Sono state due ore di musica intensa ed appassionata, adrenalinica e al di sopra delle righe. Due ore in cui staccare la spina per attaccarne un'altra, spesso alle viscere, per farle vibrare e qualche volta più su, al cuore

CASALMAGGIORE – Una chitarra – utilizzata con infinite variazioni – e due Samaritani, di quelli buoni, a percussioni e voce. Un folk rock impregnato della tradizione cantautorale italica a partire dalla lezione lasciata da Fabrizio De André e tanta voglia di coinvolgere, anzi meglio di avvolgere il pubblico in uno di quei caldi abbracci da osteria (in senso positivo ovviamente, s’intende) in cui c’è il vino e c’è il salame, ci sono l’amore e tutti i demoni, c’è la poesia ma pure la voglia di lasciarsi andare un po’, o un po’ tanto almeno per un paio d’ore.

Riky Anelli è artista raffinato, ed insieme naif. Colto e al contempo vicino al suo pubblico variegato. Preparato e al contempo sperimentale. Ieri si è esibito a Casalmaggiore, in quello che, e da qualche anno ormai, è divenuto il tempio della musica non banale, il Caffé Centrale di Franco Frassanito e i suoi buoni samaritani, fratelli, sorella, moglie, figlio ed amici del figlio. Sono state due ore di musica intensa ed appassionata, adrenalinica e al di sopra delle righe. Due ore in cui staccare la spina per attaccarne un’altra, spesso alle viscere, per farle vibrare e qualche volta più su, al cuore.

Una chitarra dalle infinite sfumature che sta a Riky come la racchetta a Federer, i libri in francese a Maurizio Zecca, l’assenzio ai poeti maledetti, il pendolo a Focault o a John Holmes, a seconda dei punti di vista. Eclettico, mai banale, mai scontato. In contatto diretto costantemente con il pubblico e con i suoi musicisti, due dei Good Samaritans appunto che poi è la sua band, anch’essi perfetti e distorti, riflesso di specchio e curvatura insieme.

Due ore da ricordare insomma.
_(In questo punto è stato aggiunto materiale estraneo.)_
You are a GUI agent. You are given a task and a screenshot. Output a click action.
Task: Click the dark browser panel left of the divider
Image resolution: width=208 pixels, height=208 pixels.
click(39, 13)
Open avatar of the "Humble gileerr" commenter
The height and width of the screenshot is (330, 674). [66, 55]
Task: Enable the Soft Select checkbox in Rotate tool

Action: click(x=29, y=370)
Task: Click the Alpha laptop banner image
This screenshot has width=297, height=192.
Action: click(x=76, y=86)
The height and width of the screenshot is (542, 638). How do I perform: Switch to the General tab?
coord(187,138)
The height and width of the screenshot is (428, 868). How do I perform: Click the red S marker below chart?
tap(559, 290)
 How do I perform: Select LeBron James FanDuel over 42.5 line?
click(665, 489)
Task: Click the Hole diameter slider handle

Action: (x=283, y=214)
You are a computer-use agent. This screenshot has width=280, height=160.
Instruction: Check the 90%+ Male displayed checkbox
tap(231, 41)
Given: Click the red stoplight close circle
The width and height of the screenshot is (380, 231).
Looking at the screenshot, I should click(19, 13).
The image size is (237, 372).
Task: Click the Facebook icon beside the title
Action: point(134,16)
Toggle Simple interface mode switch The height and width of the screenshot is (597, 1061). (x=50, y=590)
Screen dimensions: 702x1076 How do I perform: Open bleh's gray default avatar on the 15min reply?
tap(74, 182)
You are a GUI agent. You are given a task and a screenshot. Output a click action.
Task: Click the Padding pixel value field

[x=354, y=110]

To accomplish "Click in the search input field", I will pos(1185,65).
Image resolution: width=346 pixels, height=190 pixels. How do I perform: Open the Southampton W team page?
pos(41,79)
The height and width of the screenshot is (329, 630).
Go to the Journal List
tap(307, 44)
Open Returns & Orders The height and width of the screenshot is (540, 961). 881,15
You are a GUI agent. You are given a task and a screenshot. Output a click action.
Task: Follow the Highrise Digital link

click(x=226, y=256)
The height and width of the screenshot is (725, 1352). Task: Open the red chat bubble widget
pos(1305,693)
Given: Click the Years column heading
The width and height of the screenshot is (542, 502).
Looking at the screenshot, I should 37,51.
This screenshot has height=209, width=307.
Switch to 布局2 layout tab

Tra coveristi stanchi e monotoni, le solite band che girano, l’aria stantìa che si respira a volte negli appuntamenti musicali di paese, una boccata di puro ossigeno ed adrenalina. Riky Anelli, bergamasco, classe 1981, vincitore nel 2013 della Targa Repubblica.it con il brano ‘Svuota Tutto’ come artista più ascoltato dai lettori in occasione della partecipazione alla fase finale del Premio De André 2013, artista della Saar Records, storica etichetta discografica milanese (Adriano Celentano, Luigi Tenco, Enzo Iannacci, Nada) e vincitore nell’agosto 2014 del Premio Anacapri – Bruno Lauzi – Canzone d’Autore con il brano ‘Una Mattina che Vale’, primo posto assoluto e Targa SIAE come ‘Miglior autore emergente’, è artista di razza. Artista con la – A – maiuscola.

E non è stato un caso che abbia ipnotizzato, fatto cantare, bere, commuovere, incontrare, abbracciare, ballare, emozionare uno sparuto gruppo di resistenti al ‘deja-vu’. Non è un caso che chi canta De André o Coen non facendone una fotocopia ma mettendocene del suo, che scrive brani non gettando parole a caso e neppure note riesca poi a restarti addosso. A volte – o spesso fate voi – la vita, o la sua essenza, è scritta nel destino. Quello di Riky Anelli è quello degli illuminati che qualche volta incontri sulla strada, a volte negli incontri culturali ma più spesso al bar mentre consumi un bianco e tre pistacchi salati, che vedi e senti vicini e allo stesso tempo animati da un fuoco sacro come quello dell’arte, e dell’anima. La bellezza insomma, di quello che scopri per caso, in una sera di fine agosto in cui una lieve frescura lascia il posto all’afa. Al di là dell’aria in cambiamento, Riky e i suoi Good Samaritans erano in quella brezza leggera, eppure così intensa.